Qu'est-ce qu'un rachat partiel d'assurance vie ?
Appréciée pour sa flexibilité, l’assurance vie vous permet toujours d’accéder à votre épargne pour récupérer les sommes investies. Cette opération de retrait, appelée rachat, peut s’exercer en partie ou en totalité selon vos besoins.
Quand peut-on débloquer l’argent sur son contrat ?
En dépit d’une idée largement répandue, l’épargne placée sur un contrat d’assurance vie n’est pas bloquée. Elle reste disponible à tout moment, sans durée minimale légale avant de pouvoir effectuer un retrait. Vous êtes toujours libre de demander un rachat en cas de besoin, qu’il s’agisse de financer un projet spécifique, compléter vos revenus ou faire face à une dépense imprévue.
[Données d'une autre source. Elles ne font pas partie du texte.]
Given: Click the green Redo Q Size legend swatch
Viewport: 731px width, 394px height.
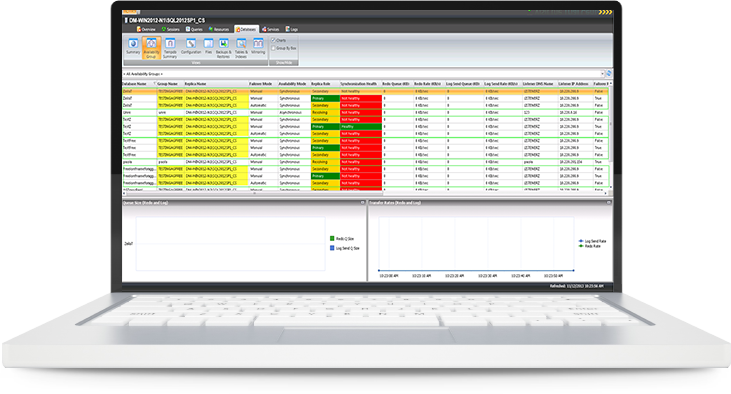Looking at the screenshot, I should point(332,239).
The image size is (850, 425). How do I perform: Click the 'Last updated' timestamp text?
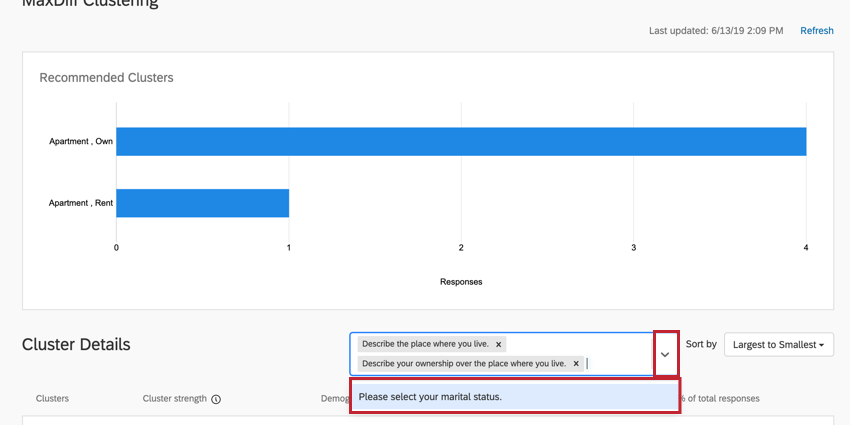point(716,31)
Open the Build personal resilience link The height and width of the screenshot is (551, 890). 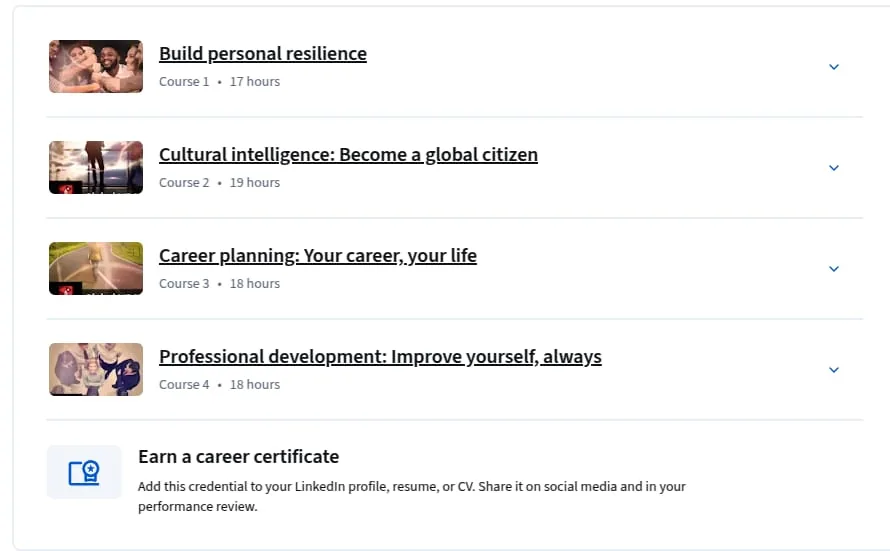263,53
Cette disponibilité représente l’un des avantages notables de l’assurance vie qui se distingue ainsi, parmi tous les produits de placement, par sa capacité à allier liquidité et rendement à long terme.
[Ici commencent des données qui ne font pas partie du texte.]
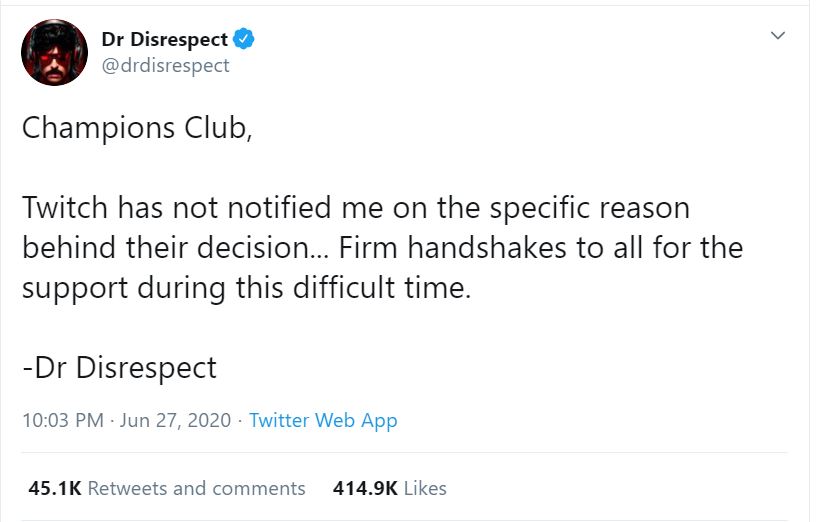
Task: Click the "-Dr Disrespect" signature line
Action: 119,367
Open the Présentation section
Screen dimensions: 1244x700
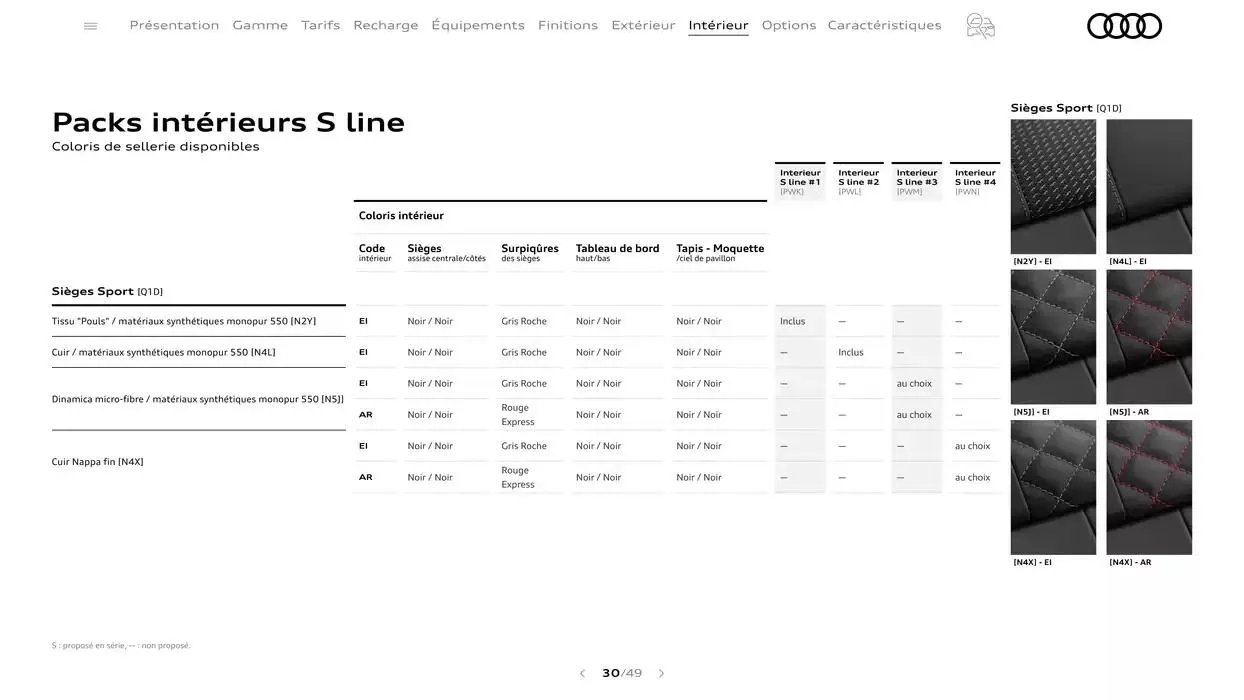[x=173, y=24]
Quelle différence entre rachat partiel et rachat total ?
Similaires dans la démarche, un rachat partiel et un rachat total diffèrent pourtant dans leur finalité :
- Un rachat partiel consiste à retirer une partie seulement de l’épargne disponible. Le contrat reste ouvert et poursuit tous ses effets sur la base des capitaux réduits. Vous gardez la possibilité de procéder ultérieurement à de nouveaux versements ou à d’autres retraits. L’antériorité fiscale de votre assurance vie est conservée.
- Un rachat total consiste à retirer la totalité du capital investi. Il entraîne la clôture définitive du contrat, avec la perte des avantages fiscaux liés à sa durée de détention.
Compte tenu des conséquences propres à chacune de ces options, il est essentiel de réfléchir à vos besoins réels avant de demander le rachat total d’une assurance vie. Cette décision met résolument fin au contrat et prive votre épargne de précieux bénéfices sur le long terme.
Quels sont les différents types de rachat partiel ?
Selon que vous souhaitez disposer ponctuellement de liquidités ou percevoir un revenu régulier, votre contrat d’assurance vie vous propose deux formules de rachat partiel à retenir selon votre situation.
Le rachat partiel ponctuel : une sortie flexible
Le rachat partiel ponctuel vous permet de retirer une somme précise de votre contrat, au moment où vous en avez besoin. Ce type de retrait est souvent utilisé pour financer un projet personnel, un achat important ou encore pour faire face à une dépense imprévue.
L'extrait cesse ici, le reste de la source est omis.